If you’ve read Will Thorndike’s book, The Outsiders, you’ll immediately recognize what David Sokol has been doing at the helm of Atlas Corporation. The book is about capital allocation, and it belongs on the Mount Rushmore of investment texts. Sokol is actually quoted in Thorndike’s book from his time working at Berkshire Hathaway and running companies for Warren Buffett, so it should come as no surprise that he has transformed a global shipping company (formerly Seaspan, NYSE: SSW) into a holding company that seeks to compound capital at a high rate over time.

In Sokol’s own words, Atlas is a “non-fee based investment vehicle.” During the 2022 Investor Day Presentation, he continued, “We’re not a hedge fund. We’re not a fee-based fund. We’re a public company that anybody can invest in, and we’re looking for good long-term infrastructure assets to own, operate, and then expand from.” 

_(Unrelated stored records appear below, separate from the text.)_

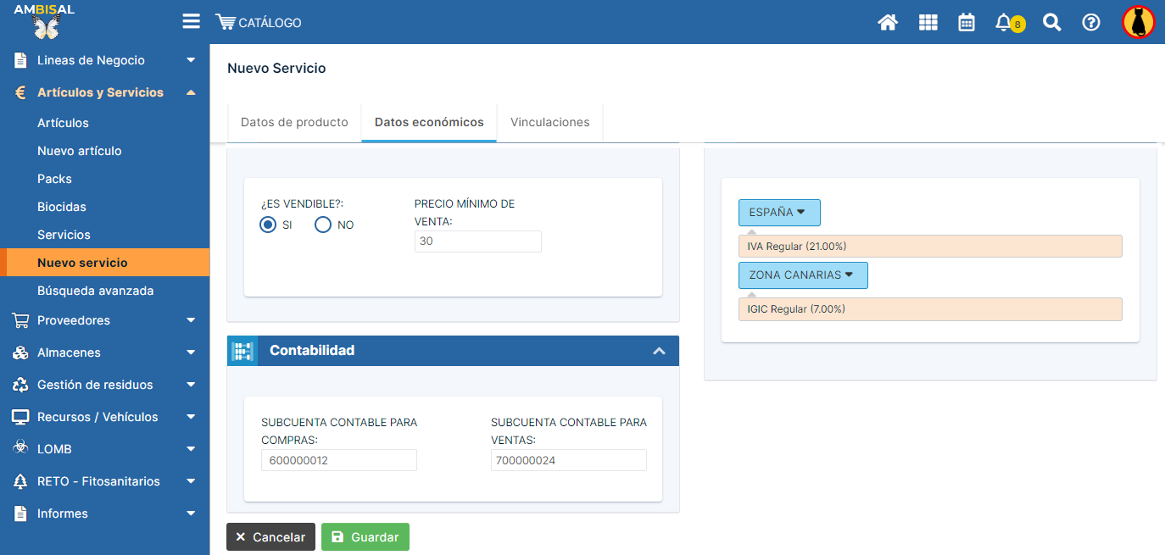Screen dimensions: 1165x555
Task: Switch to Vinculaciones tab
Action: pos(549,122)
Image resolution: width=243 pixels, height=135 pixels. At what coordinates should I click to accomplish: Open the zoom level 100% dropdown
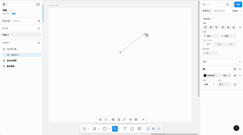coord(236,11)
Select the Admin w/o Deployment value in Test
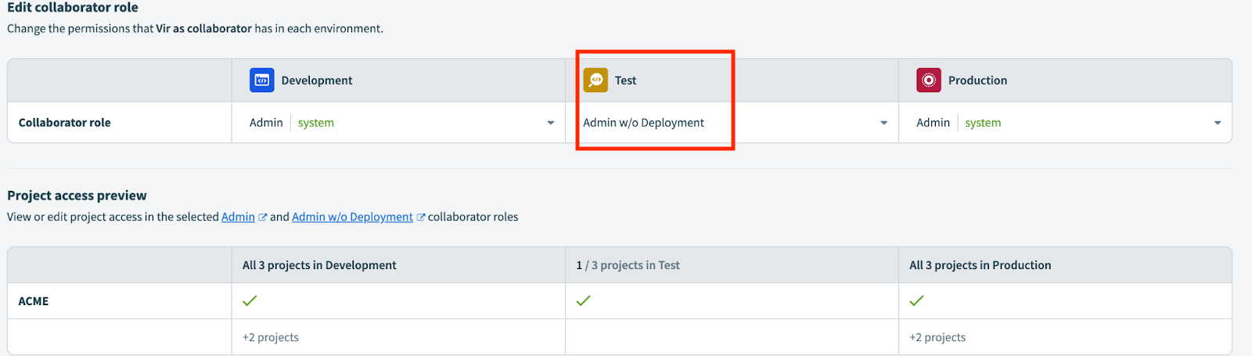This screenshot has width=1252, height=356. [643, 123]
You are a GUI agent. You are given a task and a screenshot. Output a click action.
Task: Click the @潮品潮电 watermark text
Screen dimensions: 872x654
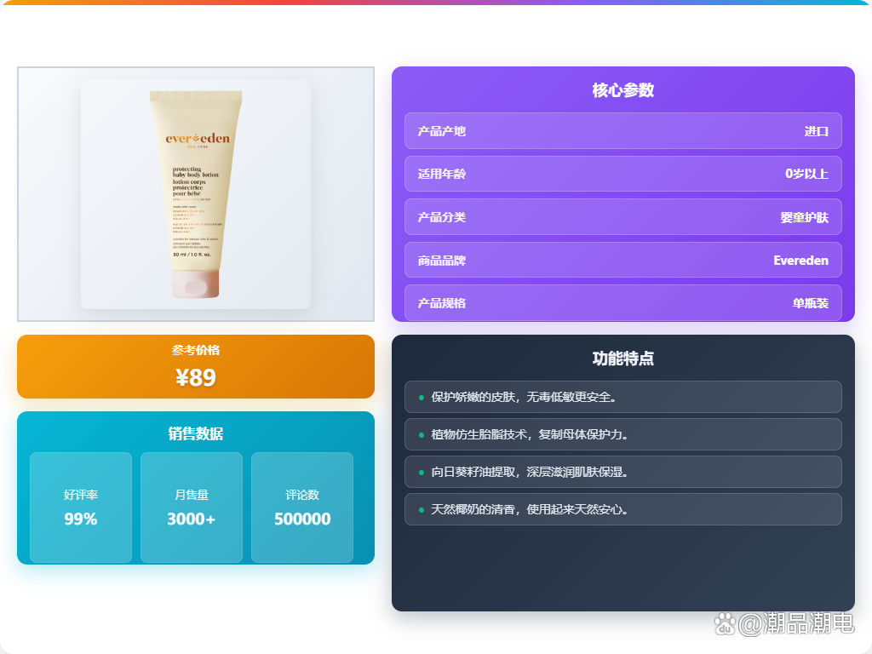pyautogui.click(x=796, y=624)
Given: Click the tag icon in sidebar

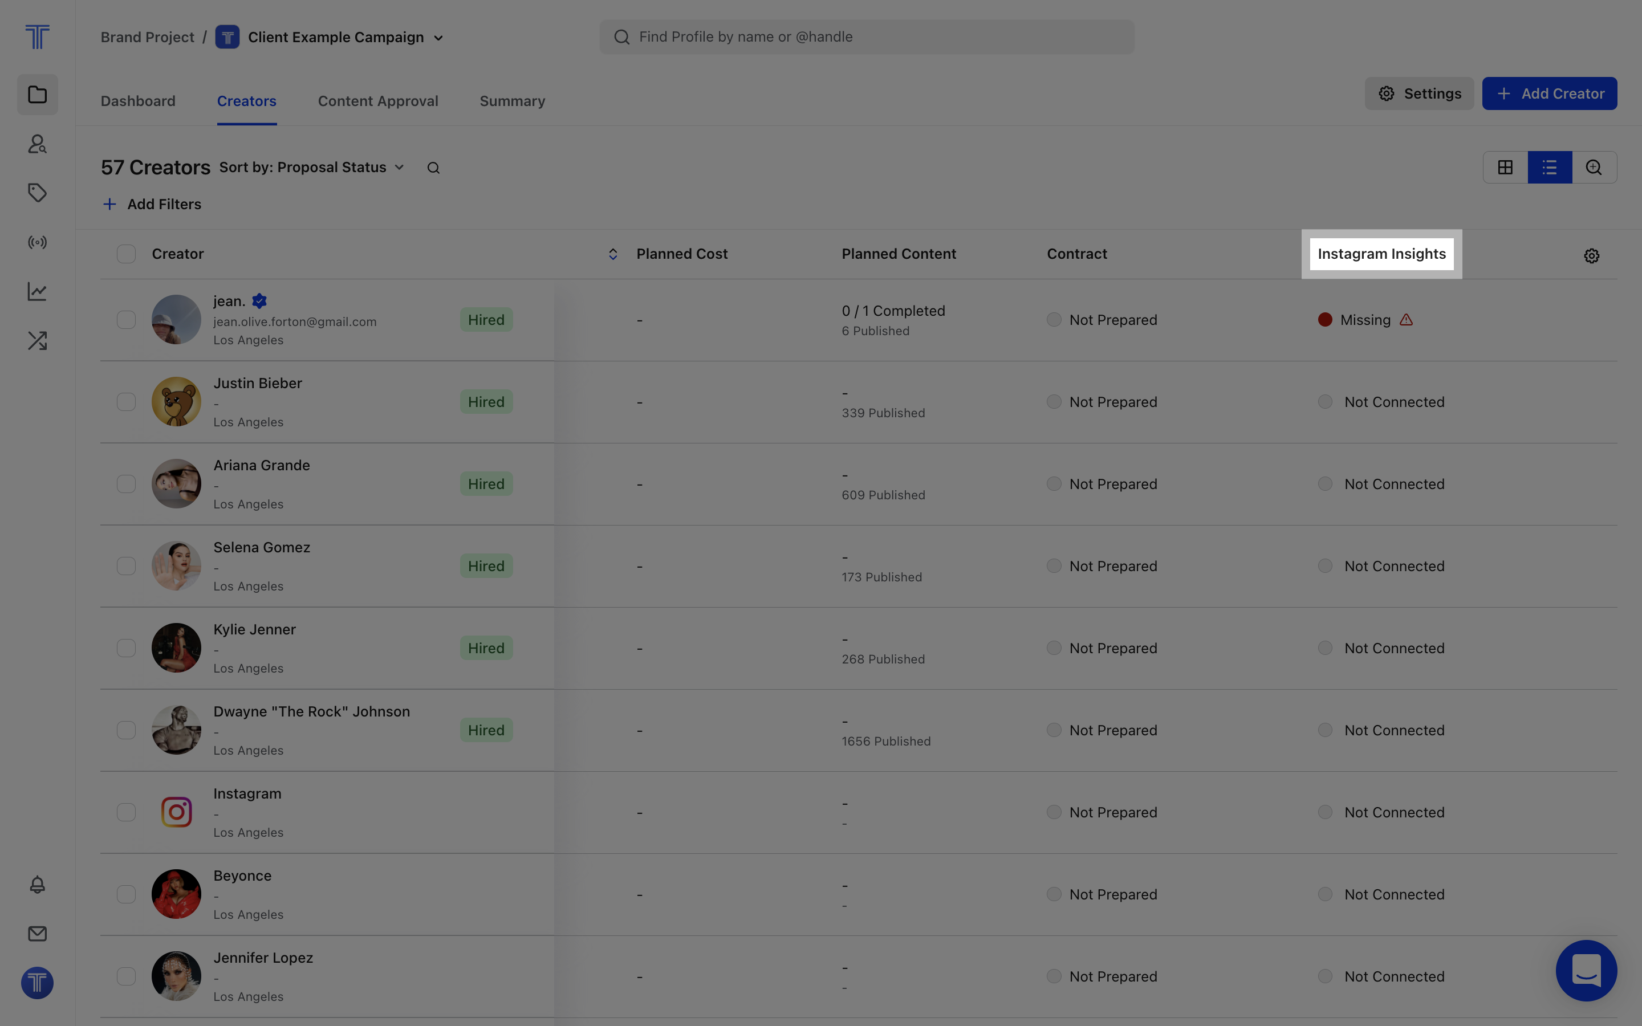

He summarized Atlas as a “diversified infrastructure company with two best in class platforms within maritime and energy solutions.” While it’s still early in the transformation, its strategy is similar to other capital allocators, like Berkshire Hathway, Fairfax Financial, Markel Corporation, and Constellation Software.

What is capital allocation? According to Thorndike, it is “the process of deciding how to deploy the firm’s resources to earn the best possible return for shareholders.” There are a TOTAL of five ways to deploy a firm’s financial resources and ONLY three ways to generate capital. Specifically, they are:


5 uses of investment capital:

  • investing in existing operations

  • acquiring other businesses

  • issuing dividends

  • paying down debt

  • repurchasing stock


3 sources of investment capital:

  • tapping internal cash flow

  • issuing debt

  • raising equity

For a more comprehensive look at how Sokol has approached capital allocation at Atlas, refer to the company’s filings and investor presentations. But, we’ll highlight a few examples of how Atlas has invested extensively in existing operations, acquired another business, improved its debt positioning, and continued to pay a dividend. To finance this, Atlas has tapped cash flow and even sold assets, while also issuing debt and raising equity. 

Capital Deployment

Invested in existing operations

This turnaround started in 2017 when Sokol was first put on Seaspan’s board of directors. Since then, the shipping company has dramatically improved its fleet, expanding from 89 vessels to 191 vessels. According to the company, the vessels were all designed in full cooperation with its customers; they are fully-financed and chartered long-term. In doing so, Atlas has become the world’s largest containership lessor, and it estimates $17.9B in long-term contracted cash flows. Furthermore, its upgraded fleet is arguably the most environmentally friendly, thus creating a strong defensive moat for a company that effectively provides an essential global utility.

Leveraging its improved fleet, the company has grown and diversified revenue, significantly reducing its exposure to Cosco Shipping and expanding its relationship with Ocean Network Express (ONE).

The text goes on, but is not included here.